Exercise details → Repeat only the lines below from the one that contains "Where should I" through the final line, exactly. Omit pictures.

───── Given data ─────

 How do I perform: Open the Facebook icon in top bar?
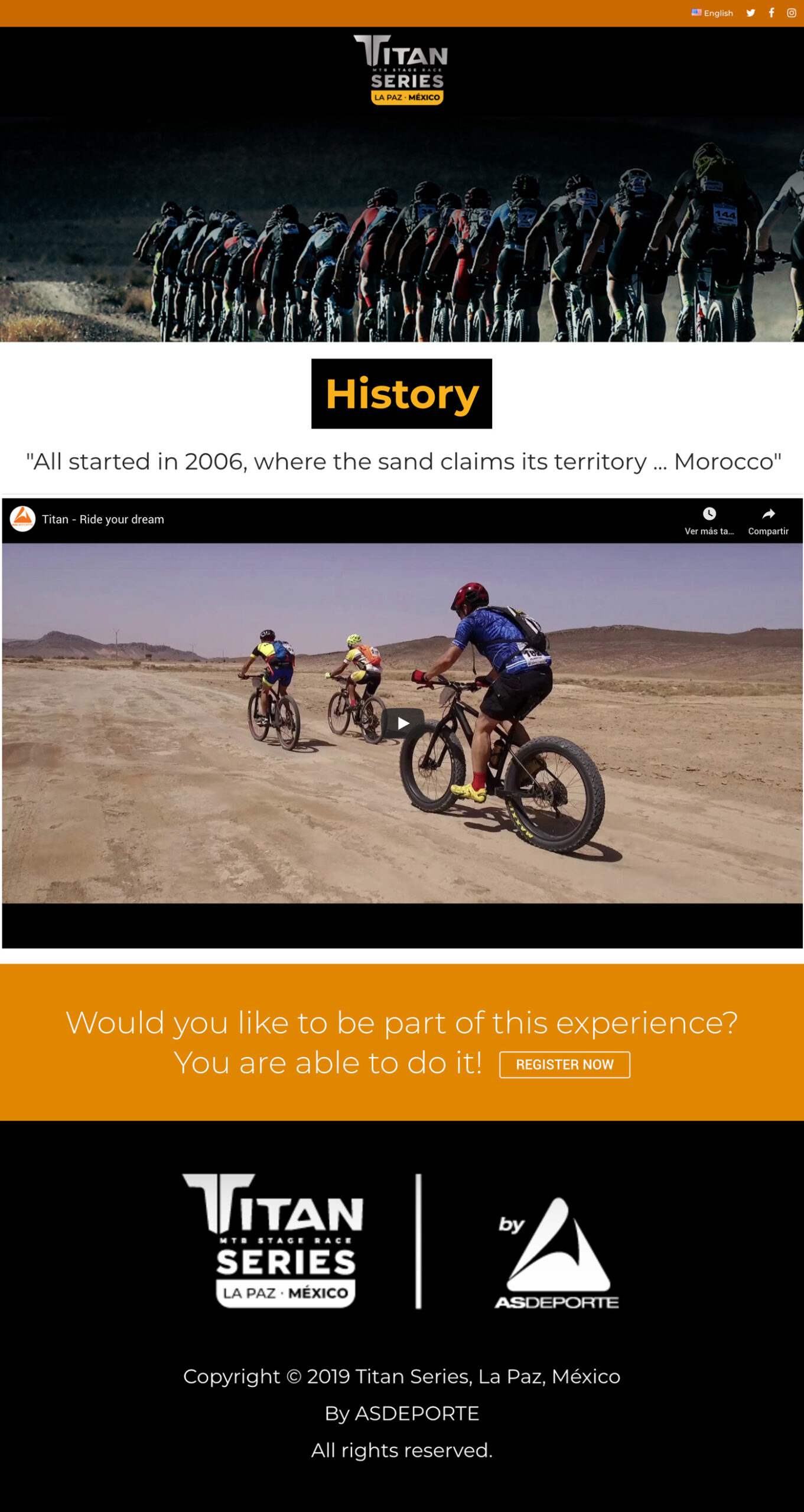pos(771,13)
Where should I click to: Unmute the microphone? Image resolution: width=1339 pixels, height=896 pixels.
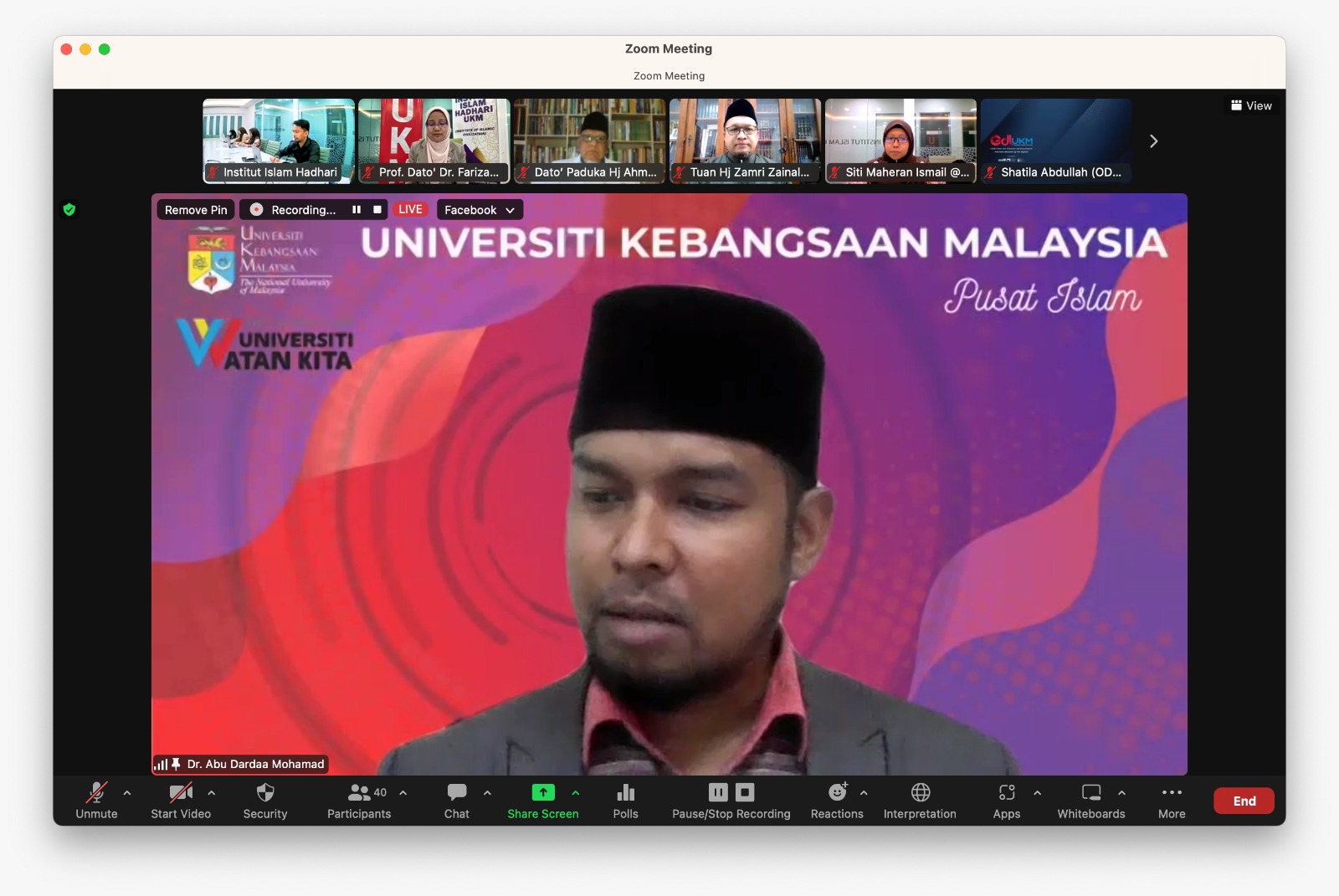tap(96, 800)

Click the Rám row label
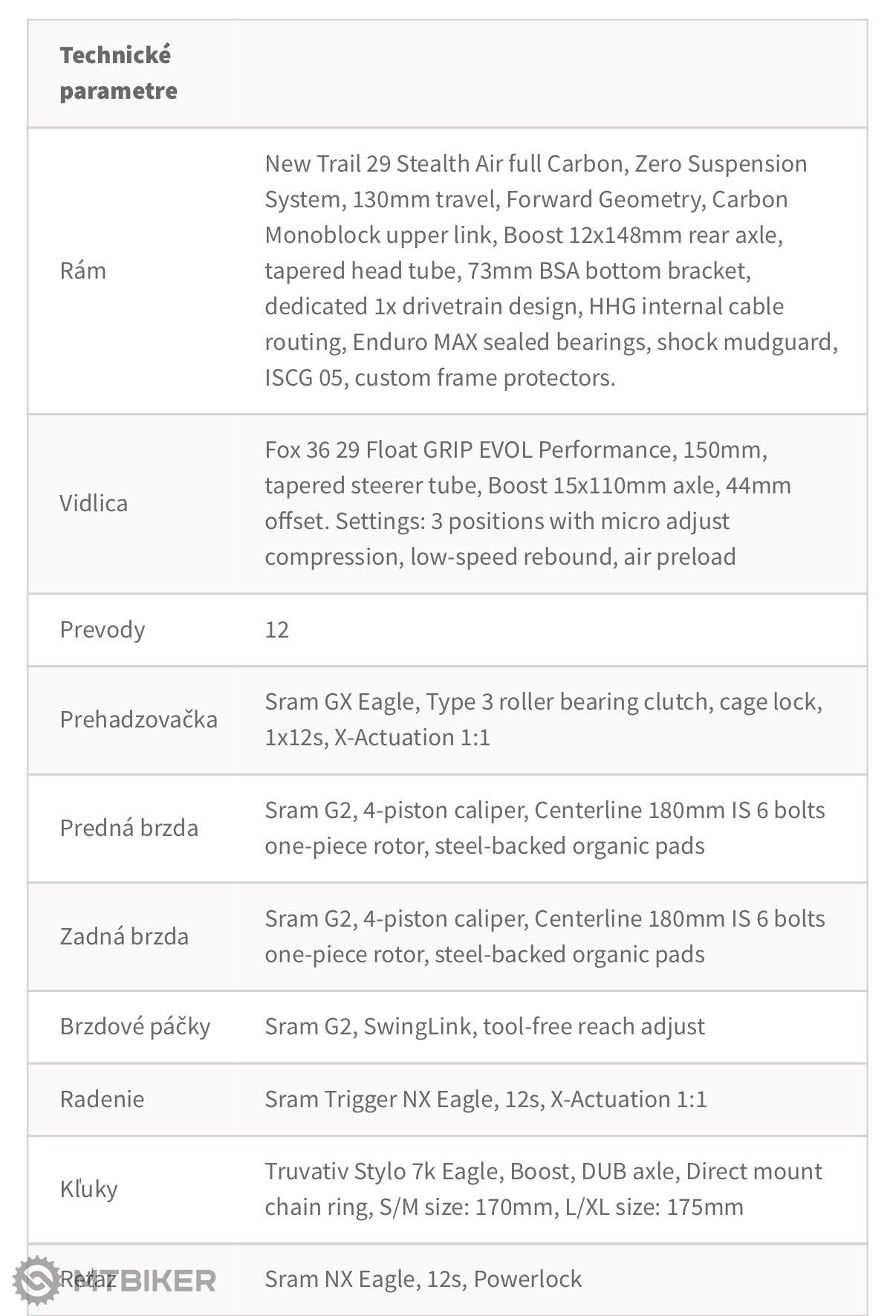tap(83, 270)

─────

Answer to the exercise →
Where should I click to: Unmute the microphone? Image resolution: width=1339 pixels, height=896 pixels.
tap(96, 800)

Click the Rám row label
tap(83, 270)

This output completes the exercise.